The answer should contain only the lines running from the line with "Open Data Quality Job link for dbo.emissions" to the end of the material, reproduced verbatim.
------------------------------------------------
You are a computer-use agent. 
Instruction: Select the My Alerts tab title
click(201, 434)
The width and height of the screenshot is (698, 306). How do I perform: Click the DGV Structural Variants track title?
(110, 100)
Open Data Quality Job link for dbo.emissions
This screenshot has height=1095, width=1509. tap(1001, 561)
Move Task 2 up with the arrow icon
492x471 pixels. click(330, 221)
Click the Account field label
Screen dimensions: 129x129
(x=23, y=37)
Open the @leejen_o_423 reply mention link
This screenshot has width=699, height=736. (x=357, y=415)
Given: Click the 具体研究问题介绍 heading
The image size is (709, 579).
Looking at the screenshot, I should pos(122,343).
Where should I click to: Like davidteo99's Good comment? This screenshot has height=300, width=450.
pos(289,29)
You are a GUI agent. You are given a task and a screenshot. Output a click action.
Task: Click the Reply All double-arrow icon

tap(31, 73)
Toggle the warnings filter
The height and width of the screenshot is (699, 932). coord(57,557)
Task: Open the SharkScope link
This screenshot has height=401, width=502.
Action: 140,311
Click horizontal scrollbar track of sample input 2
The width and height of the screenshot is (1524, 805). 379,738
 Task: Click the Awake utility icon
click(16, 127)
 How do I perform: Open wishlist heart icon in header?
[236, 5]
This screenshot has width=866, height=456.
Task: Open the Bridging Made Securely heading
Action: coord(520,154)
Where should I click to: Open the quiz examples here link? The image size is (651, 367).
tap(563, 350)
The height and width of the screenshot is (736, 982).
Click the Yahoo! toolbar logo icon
------------------------------------------------
- _Response to this exercise_
Open Data Quality Job link for dbo.emissions
This screenshot has height=1095, width=1509. tap(1001, 561)
Move Task 2 up with the arrow icon
492x471 pixels. click(330, 221)
Click the Account field label
Screen dimensions: 129x129
(x=23, y=37)
Open the @leejen_o_423 reply mention link
This screenshot has width=699, height=736. (x=357, y=415)
Given: Click the 具体研究问题介绍 heading
The image size is (709, 579).
Looking at the screenshot, I should pos(122,343).
Where should I click to: Like davidteo99's Good comment? This screenshot has height=300, width=450.
pos(289,29)
You are a GUI agent. You are given a task and a screenshot. Output a click action.
Task: Click the Reply All double-arrow icon

tap(31, 73)
Toggle the warnings filter
The height and width of the screenshot is (699, 932). coord(57,557)
Task: Open the SharkScope link
This screenshot has height=401, width=502.
Action: 140,311
Click horizontal scrollbar track of sample input 2
The width and height of the screenshot is (1524, 805). 379,738
 Task: Click the Awake utility icon
click(16, 127)
 How do I perform: Open wishlist heart icon in header?
[236, 5]
This screenshot has width=866, height=456.
Task: Open the Bridging Made Securely heading
Action: coord(520,154)
Where should I click to: Open the quiz examples here link? The image size is (651, 367).
tap(563, 350)
The height and width of the screenshot is (736, 982).
Click the Yahoo! toolbar logo icon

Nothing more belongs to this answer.